§ THE PROBLEM
Lines in the entries below where the word "Choose" shows up should each be copied.

§ DATA PROVIDED
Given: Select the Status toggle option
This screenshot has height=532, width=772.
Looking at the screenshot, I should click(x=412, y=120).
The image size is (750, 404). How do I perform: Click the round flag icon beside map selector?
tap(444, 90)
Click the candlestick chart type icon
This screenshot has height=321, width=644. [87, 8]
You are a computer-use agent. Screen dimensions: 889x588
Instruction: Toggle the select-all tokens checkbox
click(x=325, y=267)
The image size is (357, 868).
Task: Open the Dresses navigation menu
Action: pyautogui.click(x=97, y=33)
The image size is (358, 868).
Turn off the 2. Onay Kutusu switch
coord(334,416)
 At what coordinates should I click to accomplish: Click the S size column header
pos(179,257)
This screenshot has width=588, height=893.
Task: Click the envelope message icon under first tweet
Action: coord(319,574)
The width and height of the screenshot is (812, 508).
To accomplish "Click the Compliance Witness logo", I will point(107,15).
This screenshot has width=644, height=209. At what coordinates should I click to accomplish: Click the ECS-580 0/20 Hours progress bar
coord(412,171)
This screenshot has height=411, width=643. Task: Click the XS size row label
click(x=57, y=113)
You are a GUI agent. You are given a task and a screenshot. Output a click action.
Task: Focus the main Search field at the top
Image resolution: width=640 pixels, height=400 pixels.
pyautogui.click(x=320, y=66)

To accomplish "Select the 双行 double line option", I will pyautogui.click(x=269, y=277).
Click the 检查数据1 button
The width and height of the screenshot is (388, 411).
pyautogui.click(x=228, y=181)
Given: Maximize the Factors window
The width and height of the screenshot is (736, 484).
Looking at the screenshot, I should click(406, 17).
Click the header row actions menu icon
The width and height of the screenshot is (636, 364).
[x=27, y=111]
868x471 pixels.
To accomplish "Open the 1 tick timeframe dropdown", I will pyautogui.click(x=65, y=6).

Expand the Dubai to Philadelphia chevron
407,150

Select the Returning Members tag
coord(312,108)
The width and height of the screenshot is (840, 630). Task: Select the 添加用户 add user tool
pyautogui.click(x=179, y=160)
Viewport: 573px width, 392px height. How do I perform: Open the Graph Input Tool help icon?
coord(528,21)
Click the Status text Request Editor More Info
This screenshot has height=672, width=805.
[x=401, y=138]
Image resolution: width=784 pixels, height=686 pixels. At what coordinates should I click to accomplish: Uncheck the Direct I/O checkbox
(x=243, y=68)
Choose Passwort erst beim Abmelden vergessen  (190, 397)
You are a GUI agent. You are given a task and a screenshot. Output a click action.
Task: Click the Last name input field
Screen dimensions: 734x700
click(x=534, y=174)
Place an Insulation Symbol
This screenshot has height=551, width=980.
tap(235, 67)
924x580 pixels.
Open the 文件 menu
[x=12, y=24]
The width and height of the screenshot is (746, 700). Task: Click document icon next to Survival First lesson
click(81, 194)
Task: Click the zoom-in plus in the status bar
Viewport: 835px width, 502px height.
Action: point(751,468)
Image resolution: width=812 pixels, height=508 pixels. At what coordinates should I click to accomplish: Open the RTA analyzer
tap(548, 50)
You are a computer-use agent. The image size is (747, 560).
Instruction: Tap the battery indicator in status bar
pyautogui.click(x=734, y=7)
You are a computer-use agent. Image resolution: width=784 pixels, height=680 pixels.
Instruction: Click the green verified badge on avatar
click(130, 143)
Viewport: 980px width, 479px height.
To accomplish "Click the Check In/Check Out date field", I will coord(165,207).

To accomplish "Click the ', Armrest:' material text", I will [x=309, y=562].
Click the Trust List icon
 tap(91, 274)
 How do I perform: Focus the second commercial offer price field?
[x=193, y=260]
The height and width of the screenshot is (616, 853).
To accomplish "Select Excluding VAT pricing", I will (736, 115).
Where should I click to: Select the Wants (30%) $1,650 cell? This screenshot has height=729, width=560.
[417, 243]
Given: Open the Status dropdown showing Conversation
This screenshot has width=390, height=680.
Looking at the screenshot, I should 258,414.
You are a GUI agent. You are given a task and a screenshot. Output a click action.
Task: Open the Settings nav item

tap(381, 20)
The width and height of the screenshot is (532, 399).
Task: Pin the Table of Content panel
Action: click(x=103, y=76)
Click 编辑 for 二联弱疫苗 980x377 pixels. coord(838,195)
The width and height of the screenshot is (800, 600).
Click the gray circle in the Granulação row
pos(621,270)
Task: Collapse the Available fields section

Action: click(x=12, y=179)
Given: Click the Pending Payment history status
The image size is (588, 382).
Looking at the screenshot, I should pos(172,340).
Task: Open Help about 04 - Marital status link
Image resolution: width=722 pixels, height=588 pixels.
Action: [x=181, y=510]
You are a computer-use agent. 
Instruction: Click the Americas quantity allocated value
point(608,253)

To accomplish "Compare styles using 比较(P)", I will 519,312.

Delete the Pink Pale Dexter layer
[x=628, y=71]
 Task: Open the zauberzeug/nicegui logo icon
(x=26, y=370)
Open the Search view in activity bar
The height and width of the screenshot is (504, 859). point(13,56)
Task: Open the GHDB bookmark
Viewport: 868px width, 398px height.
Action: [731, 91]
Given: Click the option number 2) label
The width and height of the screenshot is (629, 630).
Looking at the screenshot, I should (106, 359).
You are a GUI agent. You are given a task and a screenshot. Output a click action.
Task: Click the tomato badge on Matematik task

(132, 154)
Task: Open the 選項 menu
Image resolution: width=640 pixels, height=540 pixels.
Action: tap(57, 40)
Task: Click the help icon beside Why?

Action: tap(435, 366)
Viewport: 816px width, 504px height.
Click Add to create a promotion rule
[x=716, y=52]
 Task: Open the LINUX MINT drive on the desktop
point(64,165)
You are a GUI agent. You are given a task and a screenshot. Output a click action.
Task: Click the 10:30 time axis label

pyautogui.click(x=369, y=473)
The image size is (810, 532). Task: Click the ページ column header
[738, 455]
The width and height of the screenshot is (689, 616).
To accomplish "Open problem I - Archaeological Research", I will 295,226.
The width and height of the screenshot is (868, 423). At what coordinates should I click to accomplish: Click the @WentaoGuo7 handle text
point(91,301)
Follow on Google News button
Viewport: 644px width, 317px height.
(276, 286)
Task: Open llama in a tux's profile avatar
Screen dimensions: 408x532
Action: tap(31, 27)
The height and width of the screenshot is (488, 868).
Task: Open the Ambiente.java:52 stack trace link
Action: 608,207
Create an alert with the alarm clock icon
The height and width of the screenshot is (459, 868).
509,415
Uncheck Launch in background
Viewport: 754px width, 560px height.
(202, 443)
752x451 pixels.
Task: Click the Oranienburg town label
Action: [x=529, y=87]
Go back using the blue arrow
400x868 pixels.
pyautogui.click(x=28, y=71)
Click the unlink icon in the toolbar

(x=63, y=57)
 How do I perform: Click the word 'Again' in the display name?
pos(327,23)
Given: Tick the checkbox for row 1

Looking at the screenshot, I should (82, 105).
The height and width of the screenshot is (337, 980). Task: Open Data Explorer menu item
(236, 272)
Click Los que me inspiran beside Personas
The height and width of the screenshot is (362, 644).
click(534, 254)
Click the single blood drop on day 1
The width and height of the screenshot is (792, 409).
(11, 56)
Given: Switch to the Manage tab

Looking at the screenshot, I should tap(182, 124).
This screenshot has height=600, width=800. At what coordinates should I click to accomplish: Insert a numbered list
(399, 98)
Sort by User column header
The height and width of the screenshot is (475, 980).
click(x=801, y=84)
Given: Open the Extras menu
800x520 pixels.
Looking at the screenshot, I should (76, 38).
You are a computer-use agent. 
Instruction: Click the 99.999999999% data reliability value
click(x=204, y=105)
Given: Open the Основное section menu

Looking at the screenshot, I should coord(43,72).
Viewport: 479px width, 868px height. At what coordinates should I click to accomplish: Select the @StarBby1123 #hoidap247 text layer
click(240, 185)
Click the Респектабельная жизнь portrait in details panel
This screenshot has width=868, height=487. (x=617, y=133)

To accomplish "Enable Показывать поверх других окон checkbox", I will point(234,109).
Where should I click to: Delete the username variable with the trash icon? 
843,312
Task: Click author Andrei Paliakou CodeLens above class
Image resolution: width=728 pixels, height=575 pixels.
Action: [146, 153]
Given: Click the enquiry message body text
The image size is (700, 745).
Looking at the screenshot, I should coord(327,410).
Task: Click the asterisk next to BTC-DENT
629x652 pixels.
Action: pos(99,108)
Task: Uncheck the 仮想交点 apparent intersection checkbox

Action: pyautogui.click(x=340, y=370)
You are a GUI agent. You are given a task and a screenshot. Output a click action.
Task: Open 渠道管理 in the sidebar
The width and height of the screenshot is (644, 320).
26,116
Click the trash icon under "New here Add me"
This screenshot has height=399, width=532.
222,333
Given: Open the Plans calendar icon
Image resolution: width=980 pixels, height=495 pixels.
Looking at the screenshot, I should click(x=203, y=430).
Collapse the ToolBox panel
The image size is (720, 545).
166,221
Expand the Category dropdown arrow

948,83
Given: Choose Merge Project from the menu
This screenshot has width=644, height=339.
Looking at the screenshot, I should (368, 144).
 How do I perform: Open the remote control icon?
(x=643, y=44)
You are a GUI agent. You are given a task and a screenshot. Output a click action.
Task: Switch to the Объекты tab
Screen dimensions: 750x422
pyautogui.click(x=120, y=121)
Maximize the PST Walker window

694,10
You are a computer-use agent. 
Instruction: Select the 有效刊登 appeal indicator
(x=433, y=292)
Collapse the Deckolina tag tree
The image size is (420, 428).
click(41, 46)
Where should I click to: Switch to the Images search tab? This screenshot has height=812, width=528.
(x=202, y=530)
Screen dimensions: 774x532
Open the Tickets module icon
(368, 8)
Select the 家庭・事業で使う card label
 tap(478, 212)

§ SOLUTION
Choose Passwort erst beim Abmelden vergessen  (190, 397)
Given: Choose Merge Project from the menu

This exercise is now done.